• _What the task asks_
Please count how many lines in the entries below contain "Política" and reply with the figure alone.

-- Data for this exercise follows --

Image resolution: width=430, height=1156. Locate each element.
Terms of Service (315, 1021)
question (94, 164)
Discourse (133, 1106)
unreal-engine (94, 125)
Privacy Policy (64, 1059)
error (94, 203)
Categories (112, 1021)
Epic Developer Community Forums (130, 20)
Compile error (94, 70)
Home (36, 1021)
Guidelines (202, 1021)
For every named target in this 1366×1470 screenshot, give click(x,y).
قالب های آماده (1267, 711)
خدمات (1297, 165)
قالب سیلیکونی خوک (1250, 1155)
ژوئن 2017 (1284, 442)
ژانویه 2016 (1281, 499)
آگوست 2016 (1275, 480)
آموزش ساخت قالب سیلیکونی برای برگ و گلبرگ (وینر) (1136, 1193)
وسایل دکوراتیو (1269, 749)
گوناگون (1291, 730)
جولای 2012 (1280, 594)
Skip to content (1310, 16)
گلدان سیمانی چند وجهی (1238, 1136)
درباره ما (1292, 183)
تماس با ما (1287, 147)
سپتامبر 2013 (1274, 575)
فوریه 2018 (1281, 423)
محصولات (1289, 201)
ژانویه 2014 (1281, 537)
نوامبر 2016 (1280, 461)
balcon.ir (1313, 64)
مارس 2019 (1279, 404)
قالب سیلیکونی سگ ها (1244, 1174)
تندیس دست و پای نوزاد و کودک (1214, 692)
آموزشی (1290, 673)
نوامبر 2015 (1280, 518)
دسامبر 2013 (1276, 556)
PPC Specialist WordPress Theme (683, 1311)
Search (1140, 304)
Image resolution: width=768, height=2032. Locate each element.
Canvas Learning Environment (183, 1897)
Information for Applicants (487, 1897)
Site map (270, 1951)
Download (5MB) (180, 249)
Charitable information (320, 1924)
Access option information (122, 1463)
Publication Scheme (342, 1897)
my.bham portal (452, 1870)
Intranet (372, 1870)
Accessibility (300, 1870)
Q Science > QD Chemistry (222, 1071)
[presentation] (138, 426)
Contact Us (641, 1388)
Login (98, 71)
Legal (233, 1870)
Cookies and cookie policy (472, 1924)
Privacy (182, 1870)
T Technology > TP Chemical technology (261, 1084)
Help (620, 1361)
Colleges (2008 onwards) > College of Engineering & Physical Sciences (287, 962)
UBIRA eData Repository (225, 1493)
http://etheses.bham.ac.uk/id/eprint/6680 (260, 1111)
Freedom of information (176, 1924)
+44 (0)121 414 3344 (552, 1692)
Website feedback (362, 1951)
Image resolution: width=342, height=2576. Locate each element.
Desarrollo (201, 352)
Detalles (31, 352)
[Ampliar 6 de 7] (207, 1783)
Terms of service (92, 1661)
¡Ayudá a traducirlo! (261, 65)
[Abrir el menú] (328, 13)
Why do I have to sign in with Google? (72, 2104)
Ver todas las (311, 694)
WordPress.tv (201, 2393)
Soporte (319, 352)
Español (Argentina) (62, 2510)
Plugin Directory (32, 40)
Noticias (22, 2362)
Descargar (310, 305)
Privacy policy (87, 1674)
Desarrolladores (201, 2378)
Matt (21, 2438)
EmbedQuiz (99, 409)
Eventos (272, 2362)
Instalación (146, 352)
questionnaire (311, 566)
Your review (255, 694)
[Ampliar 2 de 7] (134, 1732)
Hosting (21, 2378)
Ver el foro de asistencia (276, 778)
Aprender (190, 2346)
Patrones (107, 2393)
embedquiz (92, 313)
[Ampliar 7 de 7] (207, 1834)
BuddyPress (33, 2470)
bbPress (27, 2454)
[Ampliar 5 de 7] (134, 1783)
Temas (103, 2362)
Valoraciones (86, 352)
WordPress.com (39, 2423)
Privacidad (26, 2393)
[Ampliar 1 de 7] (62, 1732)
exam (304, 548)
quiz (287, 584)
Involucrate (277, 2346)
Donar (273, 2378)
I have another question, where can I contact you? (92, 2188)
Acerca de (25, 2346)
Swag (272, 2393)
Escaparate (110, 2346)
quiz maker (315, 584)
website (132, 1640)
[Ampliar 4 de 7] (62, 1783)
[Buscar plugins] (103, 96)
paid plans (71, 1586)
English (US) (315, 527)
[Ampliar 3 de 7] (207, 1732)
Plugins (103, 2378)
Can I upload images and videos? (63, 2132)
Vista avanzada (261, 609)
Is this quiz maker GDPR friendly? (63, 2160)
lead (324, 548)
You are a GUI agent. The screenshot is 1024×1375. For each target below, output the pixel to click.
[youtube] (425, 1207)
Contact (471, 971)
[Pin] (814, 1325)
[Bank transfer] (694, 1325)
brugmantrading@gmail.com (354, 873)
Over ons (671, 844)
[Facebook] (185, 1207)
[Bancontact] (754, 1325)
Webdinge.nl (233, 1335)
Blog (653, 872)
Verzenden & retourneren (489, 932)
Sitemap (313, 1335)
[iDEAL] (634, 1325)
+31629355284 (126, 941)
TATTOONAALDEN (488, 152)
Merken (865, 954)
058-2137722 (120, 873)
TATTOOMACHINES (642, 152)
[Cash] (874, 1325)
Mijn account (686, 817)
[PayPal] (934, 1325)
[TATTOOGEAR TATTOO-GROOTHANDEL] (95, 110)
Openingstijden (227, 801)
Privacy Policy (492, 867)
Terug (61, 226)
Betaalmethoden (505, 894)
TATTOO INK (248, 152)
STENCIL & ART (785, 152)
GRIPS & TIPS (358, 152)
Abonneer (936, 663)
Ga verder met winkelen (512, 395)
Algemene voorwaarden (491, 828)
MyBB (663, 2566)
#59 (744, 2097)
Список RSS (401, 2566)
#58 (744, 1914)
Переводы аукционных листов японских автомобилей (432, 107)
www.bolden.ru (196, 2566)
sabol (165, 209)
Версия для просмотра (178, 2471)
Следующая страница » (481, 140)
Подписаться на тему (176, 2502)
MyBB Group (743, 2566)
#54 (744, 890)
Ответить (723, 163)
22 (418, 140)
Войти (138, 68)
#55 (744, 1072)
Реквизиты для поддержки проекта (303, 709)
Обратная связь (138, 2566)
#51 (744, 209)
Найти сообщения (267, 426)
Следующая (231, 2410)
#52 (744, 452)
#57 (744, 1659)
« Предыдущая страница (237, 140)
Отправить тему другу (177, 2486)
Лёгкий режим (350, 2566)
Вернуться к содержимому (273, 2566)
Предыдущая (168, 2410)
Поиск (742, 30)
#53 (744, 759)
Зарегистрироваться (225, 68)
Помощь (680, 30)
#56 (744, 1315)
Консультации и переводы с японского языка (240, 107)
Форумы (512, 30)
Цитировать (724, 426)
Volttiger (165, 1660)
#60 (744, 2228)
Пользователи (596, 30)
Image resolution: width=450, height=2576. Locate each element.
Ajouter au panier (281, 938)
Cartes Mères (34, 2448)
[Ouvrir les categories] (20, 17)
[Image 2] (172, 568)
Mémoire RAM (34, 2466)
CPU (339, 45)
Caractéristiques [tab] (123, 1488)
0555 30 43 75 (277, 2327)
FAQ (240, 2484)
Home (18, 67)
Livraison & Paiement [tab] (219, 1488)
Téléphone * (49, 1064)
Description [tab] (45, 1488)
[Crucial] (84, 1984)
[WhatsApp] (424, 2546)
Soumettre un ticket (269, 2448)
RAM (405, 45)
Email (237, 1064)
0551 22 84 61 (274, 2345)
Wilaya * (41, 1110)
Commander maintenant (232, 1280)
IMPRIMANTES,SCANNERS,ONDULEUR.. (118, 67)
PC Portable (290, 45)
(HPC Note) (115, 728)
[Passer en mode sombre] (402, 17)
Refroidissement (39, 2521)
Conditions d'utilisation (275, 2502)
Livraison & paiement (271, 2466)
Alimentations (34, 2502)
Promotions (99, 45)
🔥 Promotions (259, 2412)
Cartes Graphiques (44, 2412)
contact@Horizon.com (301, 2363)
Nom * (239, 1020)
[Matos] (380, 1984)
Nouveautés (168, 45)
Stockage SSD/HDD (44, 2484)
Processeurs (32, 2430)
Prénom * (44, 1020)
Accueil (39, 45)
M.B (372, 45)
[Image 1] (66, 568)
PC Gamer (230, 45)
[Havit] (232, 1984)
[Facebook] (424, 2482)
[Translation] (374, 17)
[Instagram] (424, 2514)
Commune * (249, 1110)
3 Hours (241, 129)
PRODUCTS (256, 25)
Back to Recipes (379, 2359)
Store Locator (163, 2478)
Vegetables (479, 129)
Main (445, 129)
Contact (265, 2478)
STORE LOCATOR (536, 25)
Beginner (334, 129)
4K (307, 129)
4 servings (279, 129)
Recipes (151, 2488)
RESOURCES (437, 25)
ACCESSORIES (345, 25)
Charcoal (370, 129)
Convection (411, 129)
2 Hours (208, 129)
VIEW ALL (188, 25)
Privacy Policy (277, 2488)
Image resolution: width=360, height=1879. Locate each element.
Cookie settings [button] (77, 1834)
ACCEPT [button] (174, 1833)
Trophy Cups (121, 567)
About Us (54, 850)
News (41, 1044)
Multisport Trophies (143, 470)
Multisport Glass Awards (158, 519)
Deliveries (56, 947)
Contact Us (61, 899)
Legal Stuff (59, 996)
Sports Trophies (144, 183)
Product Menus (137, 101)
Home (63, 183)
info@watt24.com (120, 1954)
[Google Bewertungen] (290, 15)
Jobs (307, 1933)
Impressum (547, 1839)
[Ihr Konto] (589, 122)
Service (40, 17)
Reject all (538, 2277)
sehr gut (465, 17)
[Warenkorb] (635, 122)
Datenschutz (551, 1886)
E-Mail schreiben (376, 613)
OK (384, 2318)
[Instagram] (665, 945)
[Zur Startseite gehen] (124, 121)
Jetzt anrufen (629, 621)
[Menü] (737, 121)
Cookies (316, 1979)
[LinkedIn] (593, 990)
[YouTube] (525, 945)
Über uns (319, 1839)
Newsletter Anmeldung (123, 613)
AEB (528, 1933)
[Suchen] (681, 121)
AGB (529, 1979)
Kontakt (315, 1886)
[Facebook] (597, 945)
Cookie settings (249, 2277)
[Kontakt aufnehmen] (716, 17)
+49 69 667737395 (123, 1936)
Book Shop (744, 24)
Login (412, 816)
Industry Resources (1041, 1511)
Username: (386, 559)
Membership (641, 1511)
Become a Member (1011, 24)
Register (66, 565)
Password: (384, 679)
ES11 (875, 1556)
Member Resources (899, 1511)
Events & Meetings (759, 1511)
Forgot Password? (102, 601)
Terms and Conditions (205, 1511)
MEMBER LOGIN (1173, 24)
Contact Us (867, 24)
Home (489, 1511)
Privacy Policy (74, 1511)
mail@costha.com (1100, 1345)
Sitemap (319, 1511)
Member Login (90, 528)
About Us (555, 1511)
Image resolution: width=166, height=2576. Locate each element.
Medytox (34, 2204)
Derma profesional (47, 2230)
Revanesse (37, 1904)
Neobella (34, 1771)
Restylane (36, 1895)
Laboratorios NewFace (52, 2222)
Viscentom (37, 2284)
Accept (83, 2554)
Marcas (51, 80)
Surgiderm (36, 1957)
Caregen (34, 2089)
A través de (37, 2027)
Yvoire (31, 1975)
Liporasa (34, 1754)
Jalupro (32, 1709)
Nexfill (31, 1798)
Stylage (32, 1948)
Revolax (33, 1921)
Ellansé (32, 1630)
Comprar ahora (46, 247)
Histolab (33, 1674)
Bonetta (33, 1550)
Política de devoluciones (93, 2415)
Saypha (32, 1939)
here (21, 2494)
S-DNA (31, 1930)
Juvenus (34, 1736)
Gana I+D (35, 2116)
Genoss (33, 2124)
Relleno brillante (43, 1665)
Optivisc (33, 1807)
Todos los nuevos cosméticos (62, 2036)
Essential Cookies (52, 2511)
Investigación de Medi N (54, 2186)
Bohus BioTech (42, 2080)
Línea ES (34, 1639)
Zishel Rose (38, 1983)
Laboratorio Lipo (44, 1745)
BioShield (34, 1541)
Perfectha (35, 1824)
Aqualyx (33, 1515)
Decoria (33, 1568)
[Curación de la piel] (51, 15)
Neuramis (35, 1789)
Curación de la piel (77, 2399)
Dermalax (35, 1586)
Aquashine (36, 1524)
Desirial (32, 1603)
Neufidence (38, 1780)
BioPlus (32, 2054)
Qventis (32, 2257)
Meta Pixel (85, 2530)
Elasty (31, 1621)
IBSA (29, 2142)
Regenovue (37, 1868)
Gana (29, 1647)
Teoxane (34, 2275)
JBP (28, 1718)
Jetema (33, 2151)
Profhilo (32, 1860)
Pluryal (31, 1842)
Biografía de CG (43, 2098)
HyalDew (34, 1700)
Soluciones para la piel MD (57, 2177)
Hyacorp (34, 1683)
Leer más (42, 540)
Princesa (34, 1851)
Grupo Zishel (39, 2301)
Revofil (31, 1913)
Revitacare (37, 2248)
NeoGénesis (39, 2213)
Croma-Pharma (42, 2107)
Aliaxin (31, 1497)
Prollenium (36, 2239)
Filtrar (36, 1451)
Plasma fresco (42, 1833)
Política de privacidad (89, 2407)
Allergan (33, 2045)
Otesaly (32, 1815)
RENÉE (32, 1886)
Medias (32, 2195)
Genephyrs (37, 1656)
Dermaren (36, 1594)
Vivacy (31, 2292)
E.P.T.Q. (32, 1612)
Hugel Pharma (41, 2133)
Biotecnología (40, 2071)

-- Data for this exercise concluded --

• _Task output_
2